Se não for comprovado nenhum erro grave de procedimento no exame antidoping do vice-campeão mundial Sanderlei Parrela, feito pelo laboratório de Montreal, no Canadá dificilmente o atleta deixará de ser punido com dois anos de suspensão pela Federação Internacional de Atletismo (IAAF). Os fisiologistas Turíbio Leite Barros e Paulo Zogaib acham que as alegações do atleta – de que a droga poderia estar em algum suplemento ingerido – são um direito de defesa, mas que não vão fazer a menor diferença no julgamento do caso.
‘‘Como brasileiro, lamento profundamente o ocorrido, mas não será o primeiro nem o último caso’’, diz Turíbio, do Centro de Medicina e da Atividade Física da Universidade Federal de São Paulo.

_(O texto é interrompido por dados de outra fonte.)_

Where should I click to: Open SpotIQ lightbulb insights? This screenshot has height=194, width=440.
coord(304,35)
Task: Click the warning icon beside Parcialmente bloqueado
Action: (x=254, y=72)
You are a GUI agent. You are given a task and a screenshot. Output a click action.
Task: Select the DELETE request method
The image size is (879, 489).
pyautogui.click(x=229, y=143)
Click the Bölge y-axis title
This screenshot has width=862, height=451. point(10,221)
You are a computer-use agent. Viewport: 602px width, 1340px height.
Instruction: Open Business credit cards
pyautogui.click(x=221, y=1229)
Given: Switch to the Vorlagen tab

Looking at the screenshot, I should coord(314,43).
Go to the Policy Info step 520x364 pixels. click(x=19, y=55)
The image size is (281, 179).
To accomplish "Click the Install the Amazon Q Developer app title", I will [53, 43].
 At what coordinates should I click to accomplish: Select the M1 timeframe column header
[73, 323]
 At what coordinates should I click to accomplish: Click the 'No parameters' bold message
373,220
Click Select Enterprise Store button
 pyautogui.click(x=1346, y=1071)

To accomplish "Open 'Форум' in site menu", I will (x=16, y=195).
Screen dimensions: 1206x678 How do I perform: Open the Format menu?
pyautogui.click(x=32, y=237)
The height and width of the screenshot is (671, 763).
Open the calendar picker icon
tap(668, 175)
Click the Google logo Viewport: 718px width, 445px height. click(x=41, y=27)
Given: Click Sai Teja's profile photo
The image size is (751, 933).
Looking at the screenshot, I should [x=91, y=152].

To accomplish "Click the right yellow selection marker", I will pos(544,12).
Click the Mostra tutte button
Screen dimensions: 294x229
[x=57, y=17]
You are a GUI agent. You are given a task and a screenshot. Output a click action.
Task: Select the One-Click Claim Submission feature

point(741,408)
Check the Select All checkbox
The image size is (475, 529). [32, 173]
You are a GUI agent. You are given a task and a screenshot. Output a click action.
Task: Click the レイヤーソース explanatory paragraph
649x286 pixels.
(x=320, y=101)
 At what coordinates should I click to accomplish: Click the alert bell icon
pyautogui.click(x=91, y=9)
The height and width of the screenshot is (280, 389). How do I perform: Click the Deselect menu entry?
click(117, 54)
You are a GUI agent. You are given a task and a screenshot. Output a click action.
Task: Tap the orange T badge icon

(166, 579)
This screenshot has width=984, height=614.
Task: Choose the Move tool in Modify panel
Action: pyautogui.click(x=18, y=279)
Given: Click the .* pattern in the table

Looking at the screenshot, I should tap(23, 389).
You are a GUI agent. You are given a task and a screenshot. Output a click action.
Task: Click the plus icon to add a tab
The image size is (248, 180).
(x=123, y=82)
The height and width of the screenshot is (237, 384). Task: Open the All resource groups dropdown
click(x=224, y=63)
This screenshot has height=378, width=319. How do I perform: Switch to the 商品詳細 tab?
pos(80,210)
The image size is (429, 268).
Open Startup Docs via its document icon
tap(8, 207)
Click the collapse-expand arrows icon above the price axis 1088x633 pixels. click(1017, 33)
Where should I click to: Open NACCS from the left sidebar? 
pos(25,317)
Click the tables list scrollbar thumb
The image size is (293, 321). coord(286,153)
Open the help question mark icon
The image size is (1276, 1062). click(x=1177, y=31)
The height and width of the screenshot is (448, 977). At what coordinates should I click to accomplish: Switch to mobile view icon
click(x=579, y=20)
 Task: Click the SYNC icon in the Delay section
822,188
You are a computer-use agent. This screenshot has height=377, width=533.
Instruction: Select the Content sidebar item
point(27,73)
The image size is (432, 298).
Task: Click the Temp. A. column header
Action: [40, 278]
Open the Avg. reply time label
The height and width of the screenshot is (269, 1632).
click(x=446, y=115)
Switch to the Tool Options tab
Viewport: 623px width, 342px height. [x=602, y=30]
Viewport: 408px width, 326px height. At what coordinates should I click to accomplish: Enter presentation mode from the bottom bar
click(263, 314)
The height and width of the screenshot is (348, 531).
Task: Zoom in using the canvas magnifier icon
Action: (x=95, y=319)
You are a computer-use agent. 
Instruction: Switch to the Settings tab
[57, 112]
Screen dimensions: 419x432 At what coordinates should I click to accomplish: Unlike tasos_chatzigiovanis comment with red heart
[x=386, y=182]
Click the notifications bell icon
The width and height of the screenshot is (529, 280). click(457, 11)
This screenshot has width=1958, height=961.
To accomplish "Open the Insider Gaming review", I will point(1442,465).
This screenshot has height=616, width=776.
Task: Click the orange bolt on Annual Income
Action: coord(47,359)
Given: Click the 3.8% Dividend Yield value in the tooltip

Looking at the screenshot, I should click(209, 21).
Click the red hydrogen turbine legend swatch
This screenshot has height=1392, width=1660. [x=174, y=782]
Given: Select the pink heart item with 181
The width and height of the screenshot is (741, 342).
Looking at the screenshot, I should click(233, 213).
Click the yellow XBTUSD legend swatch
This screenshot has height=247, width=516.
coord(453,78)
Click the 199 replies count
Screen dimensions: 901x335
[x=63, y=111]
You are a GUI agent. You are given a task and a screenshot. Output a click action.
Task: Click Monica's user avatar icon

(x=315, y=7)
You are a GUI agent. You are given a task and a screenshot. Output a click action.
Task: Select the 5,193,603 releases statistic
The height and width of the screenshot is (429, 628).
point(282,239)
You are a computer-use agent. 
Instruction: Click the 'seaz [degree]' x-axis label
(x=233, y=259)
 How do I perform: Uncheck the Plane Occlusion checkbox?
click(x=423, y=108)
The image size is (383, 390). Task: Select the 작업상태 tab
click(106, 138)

Para Zogaib, que também trabalha no Cemafe, no Palmeiras e no Pinheiros, não existe a alegação de ignorância nos exames antidoping. ‘‘A alegação de que a droga poderia estar contida em algum suplemento não tem cabimento’’, diz, referindo-se à substância proibida metabolite norandrosterone, um esteróide anabolizante, encontrada no teste de Sanderlei, feito após a disputa do Rio Grand Prix Brasil de Atletismo, no dia 14 de maio.